Pada periode tersebut, pemerintah Aceh menginginkan penambahan jumlah hutan pada tiap kabupaten. Penambahan luas hutan yang direncanakan nantinya akan menjadi ± 4.047.897 hektare (ha) dari luas hutan semula ± 3.248.892 ha. Dengan kata lain akan terjadi penambahan luas hutan sebesar ± 799.005 ha di wilayah Aceh.

Namun kenyataannya, kebijakan tersebut mendapat penolakan dari tiap kabupaten/kota. Alasannya adalah kebijakan tersebut akan mengurangi kawasan budidaya masyarakat. Ketakutan ini menjadi beralasan, ketika pemukiman masyarakat yang telah ada sejak lama ternyata masuk dalam usulan penambahan hutan. Akibat penolakan tersebut, akhirnya membuat pemerintah pusat tidak menyetujui kebijakan pemerintah provinsi kala itu. Hingga akhir 2012, RTRW Aceh tidak kunjung disahkan.

Polemik RTRW Aceh tidak berhenti sampai disitu. Pada November 2013, organisasi yang konsen terhadap masalah lingkungan hidup, seperti Walhi Aceh melayangkan petisi online kepada Gubernur untuk melindungi Kawasan Ekosistem Leuser (KEL) dari kerusakan. Petisi ini didukung sebanyak 14.835 orang. Mereka mendesak agar Gubernur tidak meloloskan regulasi yang akan memberikan izin pengembangan budidaya di KEL.

Puncaknya pada 30 Desember 2013, aliansi masyarakat yang tergabung dalam Koalisi Peduli Hutan Aceh (KPHA) melakukan unjuk rasa di depan gedung DPRD Aceh. Ratusan massa protes dan menolak Qanun RTRWA 2013-2033 yang sebelumnya telah disahkan oleh DPR. Alasannya adalah karena RTRW tersebut akan mengurangi luas hutan Aceh, penyebutan Kawasan Ekosistem Leuser (KEL) dihilangkan dan tidak memasukkan hak kelola mukim sebagai masyarakat adat di sana.

Menjadi menarik mencermati polemik tersebut, karena ada dua motif berbeda dibalik persoalan RTRW. Pertama, menjadi hal yang lucu ketika ada kebijakan pemerintah yang mencanangkan penambahan luas hutan di wilayah Aceh, tetapi justru oleh masyarakat Aceh sendiri ditiap kabupaten/kota menolak kebijakan tersebut. Disisi lain, saat ada pemerintah yang mencanangkan kebijakan sebaliknya, ada pula masyarakat yang tergabung dalam KPHA menolak kebijakan tersebut.

Jika memang kekhawatirannya adalah soal kelestarian lingkungan, maka kebijakan pemerintah Aceh periode sebelumnya ketika ingin menambah luas hutan, harusnya mendapat apresiasi baik dari segenap elemen masyarakat. Tapi pada kenyataannya tidak demikian. Rasanya ada konflik kepentingan di balik polemik RTRW Aceh ini.
☆ ☆ ☆
▶ _Soal Latihan_
A – Salin tanpa diubah bagian teks tentang RTRW Aceh yang dibuka dengan kata-kata "Pada periode tersebut, pemerintah" dan ditutup dengan "di wilayah Aceh.".
B – Jawab pertanyaan berikut berdasarkan teks tentang RTRW Aceh.
(i) Berapa luas hutan Aceh semula sebelum ada rencana penambahan?
(ii) Berapa orang yang mendukung petisi online kepada Gubernur?
(iii) Tanggal berapa KPHA berunjuk rasa di depan gedung DPRD Aceh?
C – Sambung teks tentang RTRW Aceh setelah kalimat terakhirnya.

▶ _Cuplikan Data_
☆ ☆ ☆
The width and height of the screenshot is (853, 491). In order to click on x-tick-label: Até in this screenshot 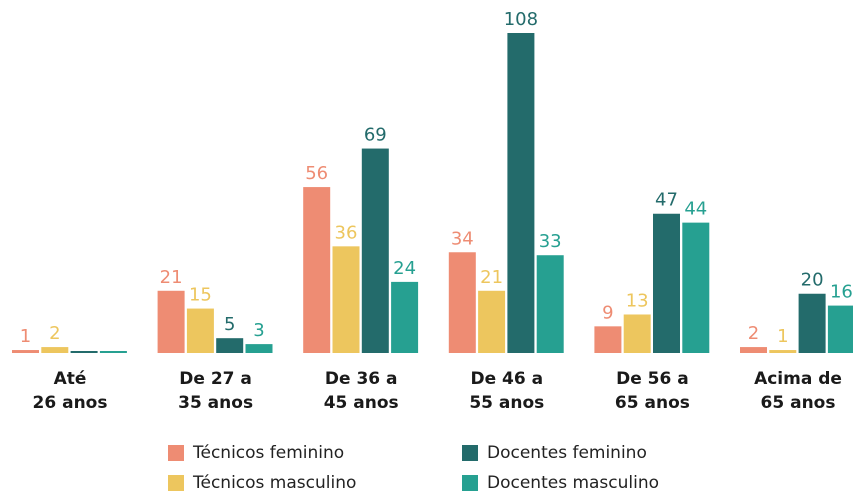, I will do `click(70, 379)`.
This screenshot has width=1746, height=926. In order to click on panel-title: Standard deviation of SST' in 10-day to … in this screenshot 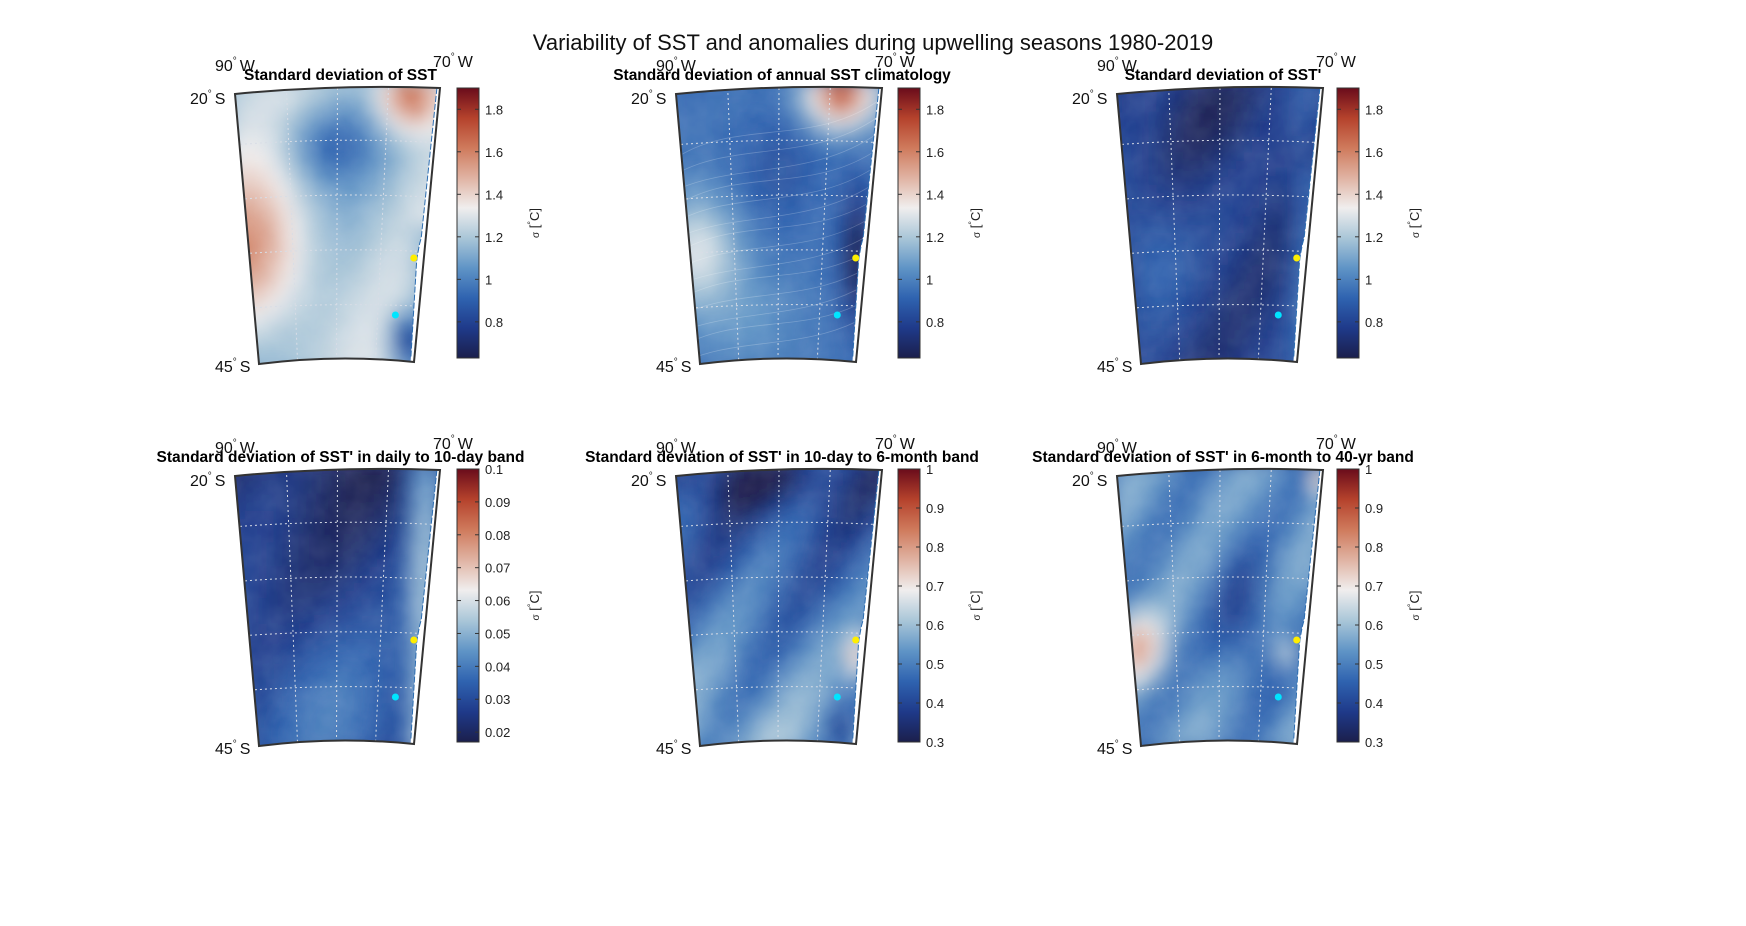, I will do `click(782, 458)`.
☆ ☆ ☆
▶ _Kunci Jawaban_
A –
Pada periode tersebut, pemerintah Aceh menginginkan penambahan jumlah hutan pada tiap kabupaten. Penambahan luas hutan yang direncanakan nantinya akan menjadi ± 4.047.897 hektare (ha) dari luas hutan semula ± 3.248.892 ha. Dengan kata lain akan terjadi penambahan luas hutan sebesar ± 799.005 ha di wilayah Aceh.

B –
(i) ± 3.248.892 ha
(ii) 14.835 orang
(iii) 30 Desember 2013

C –
Kata ‘demi masyarakat’ memang seringkali dijadikan komoditas untuk diperdagangkan. Adakalanya kata ini ampuh, namun adakalanya kata ini akan dilindas zaman pula nantinya. Rasanya kita harus benar-benar bertanya pada masyarakat Aceh yang ‘sesungguhnya.’

Kedua, dibalik itu semua, ada hal lain yang patut dicermati lebih mendalam. Adanya dua motif berbeda dibalik polemik RTRW Aceh ini menunjukkan bahwa pemerintah Aceh menjalankan manajemen coba-coba ketimbang manajemen adaptif dalam menyelesaikan RTRW-nya. Ketika satu kebijakan dicanangkan dan kebijakan tersebut tidak berjalan sebagaimana mestinya, maka pemerintah mencoba dengan kebijakan yang lain. Inilah potret manajemen pemerintah Aceh, khususnya dalam RTRW yang sedang berlangsung hingga saat ini.

Tentang Tata Ruang
Tata Ruang diatur melalui UU No. 26/2007. Salah satu isu utama yang sering disoroti dan kerap menjadi ketakutan banyak pihak adalah soal pertambangan. Soedomo (2012) mengungkap bahwa dalam isu tersebut perlu terjadi perombakan besar, terutama dalam pemikiran. Sebab banyak pihak yang menafsirkan pasal 5 ayat (2) UU No. 26 tahun 2007 sebagai “kegiatan pertambangan diperbolehkan hanya di dalam kawasan budidaya.” Tafsiran ini muncul karena bunyi pasal 5 ayat (2) UU No. 26 tahun 2007 yang menyatakan “Penataan ruang berdasarkan fungsi utama kawasan terdiri atas kawasan lindung dan kawasan budidaya”.

Pertanyaan yang terlebih dulu harus dijawab ialah, ‘peruntukan menentukan fungsi kawasan’ atau ‘fungsi kawasan menentukan peruntukan?’

Kita menyadari bahwa sumber daya tambang adalah sumberdaya yang hanya dapat dihasilkan melalui proses alami oleh alam dan tidak mungkin dapat diadakan secara buatan oleh manusia ataupun teknologi. Karena karakteristiknya yang alami ini (tidak dapat diadakan oleh manusia atau teknologi), maka konsekuensi logisnya adalah, peruntukan pertambangan hanya diperuntukkan bagi kawasan yang mengandung bahan tambang.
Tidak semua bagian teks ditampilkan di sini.